The Book of Discipline of The United Methodist Church, 2012, states, “John Wesley believed that the living core of the Christian faith was revealed in Scripture, illumined by tradition, vivified in personal experience, and confirmed by reason” (Our Theological Task Paragraph105 Theological Guidelines: Sources and Criteria) .

From The Book of Discipline of The United Methodist Church, 2012 (Our Theological Task Paragraph105):   Experience 

In our theological task, we follow Wesley’s practice of examining experience, both individual and corporate, for confirmations of the realities of God’s grace attested in Scripture….

On the personal level, experience is to the individual as tradition is to the church: It is the personal appropriation of God’s forgiving and empowering grace. Experience authenticates in our own lives the truths revealed in Scripture and illumined in tradition, enabling us to claim the Christian witness as our own.…
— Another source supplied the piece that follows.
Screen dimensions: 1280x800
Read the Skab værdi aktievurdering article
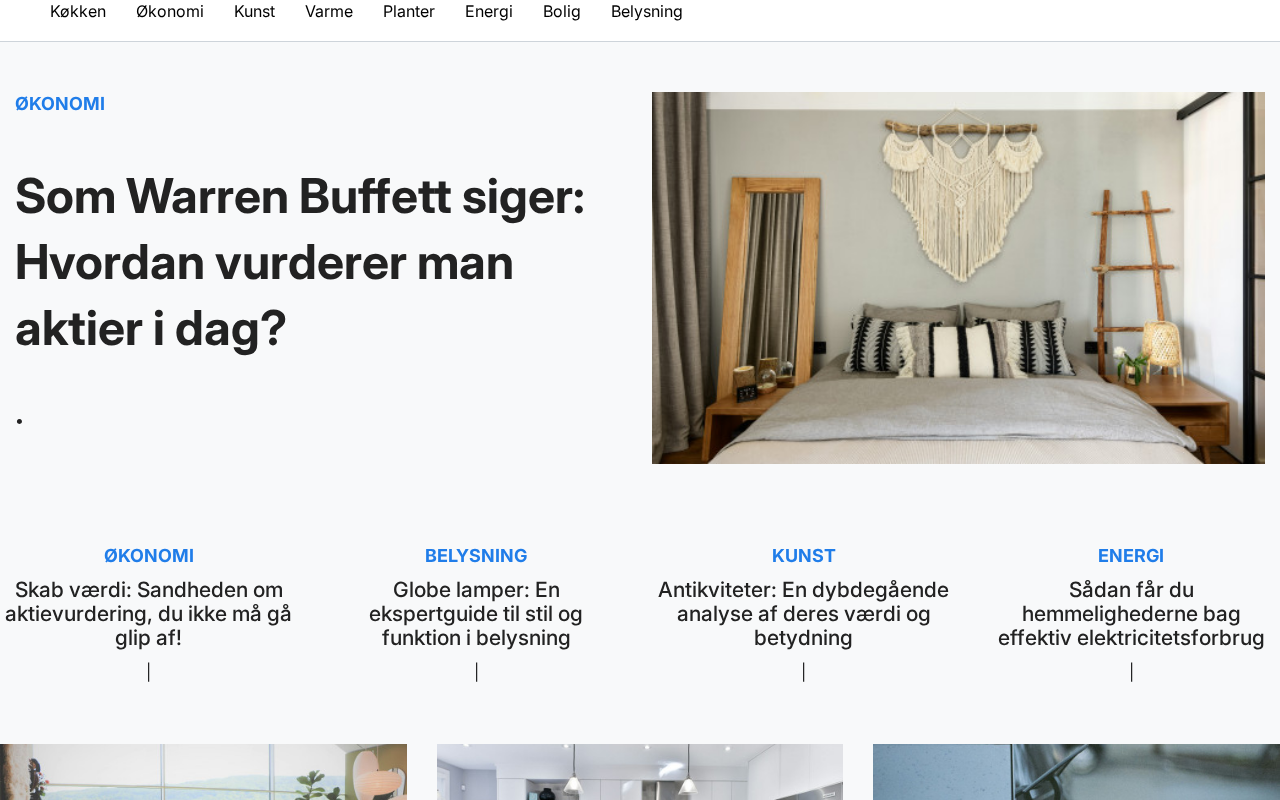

Although profoundly personal, Christian experience is also corporate; our theological task is informed by the experience of the church and by the common experiences of all humanity. In our attempts to understand the biblical message, we recognize that God’s gift of liberating love embraces the whole of creation.

Some facets of human experience tax our theological understanding. Many of God’s people live in terror, hunger, loneliness, and degradation. Everyday experiences of birth and death, of growth and life in the created world, and an awareness of wider social relations also belong to serious theological reflection.

A new awareness of such experiences can inform our appropriation of scriptural truths and sharpen our appreciation of the good news of the kingdom of God.

What responses come up for you when you hear the statement above on Experience from The United Methodist Church?

How do the ways in which you encounter God on a daily basis inform your understanding of who God is and how God moves in your life and in the lives of others?  Is there any test that you apply to an experience you might consider as “God”?